**Exercise details**
Substitute "Find the position of" for every occurrence of "Identify the location of" in the lines below, and leave everything else unchanged.

[Provided material — start]

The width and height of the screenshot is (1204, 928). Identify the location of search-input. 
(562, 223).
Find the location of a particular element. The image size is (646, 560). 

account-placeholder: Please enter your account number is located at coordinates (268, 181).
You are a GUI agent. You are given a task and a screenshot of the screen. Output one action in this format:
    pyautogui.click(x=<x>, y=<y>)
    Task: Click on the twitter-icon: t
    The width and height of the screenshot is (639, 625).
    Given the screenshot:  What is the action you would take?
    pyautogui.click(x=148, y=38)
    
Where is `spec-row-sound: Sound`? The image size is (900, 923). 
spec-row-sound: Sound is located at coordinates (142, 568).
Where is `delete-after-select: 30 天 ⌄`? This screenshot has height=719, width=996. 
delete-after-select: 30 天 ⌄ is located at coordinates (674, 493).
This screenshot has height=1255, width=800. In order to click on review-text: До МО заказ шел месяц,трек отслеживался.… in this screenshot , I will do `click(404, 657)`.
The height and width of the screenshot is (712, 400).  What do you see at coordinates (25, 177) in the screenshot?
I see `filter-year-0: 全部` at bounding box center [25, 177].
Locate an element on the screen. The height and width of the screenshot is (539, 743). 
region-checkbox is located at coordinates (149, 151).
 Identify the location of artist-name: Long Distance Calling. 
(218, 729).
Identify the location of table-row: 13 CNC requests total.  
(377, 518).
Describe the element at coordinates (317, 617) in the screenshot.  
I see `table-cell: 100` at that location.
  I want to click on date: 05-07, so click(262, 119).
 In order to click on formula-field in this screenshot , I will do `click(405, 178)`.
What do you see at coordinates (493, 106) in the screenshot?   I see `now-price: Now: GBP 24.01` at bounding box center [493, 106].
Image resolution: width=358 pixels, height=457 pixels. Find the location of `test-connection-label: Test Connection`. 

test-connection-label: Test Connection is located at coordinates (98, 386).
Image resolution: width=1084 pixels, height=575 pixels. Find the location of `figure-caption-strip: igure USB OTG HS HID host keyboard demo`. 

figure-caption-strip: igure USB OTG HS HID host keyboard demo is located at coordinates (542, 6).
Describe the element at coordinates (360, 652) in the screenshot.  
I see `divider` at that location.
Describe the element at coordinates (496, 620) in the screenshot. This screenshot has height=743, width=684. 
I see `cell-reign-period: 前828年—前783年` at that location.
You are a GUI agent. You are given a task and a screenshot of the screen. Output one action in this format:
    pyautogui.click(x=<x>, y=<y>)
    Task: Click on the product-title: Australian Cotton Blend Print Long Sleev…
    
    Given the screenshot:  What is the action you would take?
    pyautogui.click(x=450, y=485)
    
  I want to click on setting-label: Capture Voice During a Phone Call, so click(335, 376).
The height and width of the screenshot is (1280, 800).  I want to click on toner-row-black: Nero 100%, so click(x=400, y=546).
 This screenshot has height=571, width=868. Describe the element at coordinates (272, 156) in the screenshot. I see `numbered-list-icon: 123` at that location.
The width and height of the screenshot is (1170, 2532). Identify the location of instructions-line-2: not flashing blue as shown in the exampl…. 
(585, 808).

[Provided material — finish]

**Reply to the exercise**
The width and height of the screenshot is (1204, 928). Find the position of search-input. 
(562, 223).
Find the location of a particular element. The image size is (646, 560). 

account-placeholder: Please enter your account number is located at coordinates (268, 181).
You are a GUI agent. You are given a task and a screenshot of the screen. Output one action in this format:
    pyautogui.click(x=<x>, y=<y>)
    Task: Click on the twitter-icon: t
    The width and height of the screenshot is (639, 625).
    Given the screenshot:  What is the action you would take?
    pyautogui.click(x=148, y=38)
    
Where is `spec-row-sound: Sound`? The image size is (900, 923). 
spec-row-sound: Sound is located at coordinates (142, 568).
Where is `delete-after-select: 30 天 ⌄`? This screenshot has height=719, width=996. 
delete-after-select: 30 天 ⌄ is located at coordinates (674, 493).
This screenshot has height=1255, width=800. In order to click on review-text: До МО заказ шел месяц,трек отслеживался.… in this screenshot , I will do `click(404, 657)`.
The height and width of the screenshot is (712, 400).  What do you see at coordinates (25, 177) in the screenshot?
I see `filter-year-0: 全部` at bounding box center [25, 177].
Locate an element on the screen. The height and width of the screenshot is (539, 743). 
region-checkbox is located at coordinates (149, 151).
 Find the position of artist-name: Long Distance Calling. 
(218, 729).
Find the position of table-row: 13 CNC requests total.  
(377, 518).
Describe the element at coordinates (317, 617) in the screenshot.  
I see `table-cell: 100` at that location.
  I want to click on date: 05-07, so click(262, 119).
 In order to click on formula-field in this screenshot , I will do `click(405, 178)`.
What do you see at coordinates (493, 106) in the screenshot?   I see `now-price: Now: GBP 24.01` at bounding box center [493, 106].
Image resolution: width=358 pixels, height=457 pixels. Find the location of `test-connection-label: Test Connection`. 

test-connection-label: Test Connection is located at coordinates (98, 386).
Image resolution: width=1084 pixels, height=575 pixels. Find the location of `figure-caption-strip: igure USB OTG HS HID host keyboard demo`. 

figure-caption-strip: igure USB OTG HS HID host keyboard demo is located at coordinates (542, 6).
Describe the element at coordinates (360, 652) in the screenshot.  
I see `divider` at that location.
Describe the element at coordinates (496, 620) in the screenshot. This screenshot has height=743, width=684. 
I see `cell-reign-period: 前828年—前783年` at that location.
You are a GUI agent. You are given a task and a screenshot of the screen. Output one action in this format:
    pyautogui.click(x=<x>, y=<y>)
    Task: Click on the product-title: Australian Cotton Blend Print Long Sleev…
    
    Given the screenshot:  What is the action you would take?
    pyautogui.click(x=450, y=485)
    
  I want to click on setting-label: Capture Voice During a Phone Call, so click(335, 376).
The height and width of the screenshot is (1280, 800).  I want to click on toner-row-black: Nero 100%, so click(x=400, y=546).
 This screenshot has height=571, width=868. Describe the element at coordinates (272, 156) in the screenshot. I see `numbered-list-icon: 123` at that location.
The width and height of the screenshot is (1170, 2532). Find the position of instructions-line-2: not flashing blue as shown in the exampl…. 
(585, 808).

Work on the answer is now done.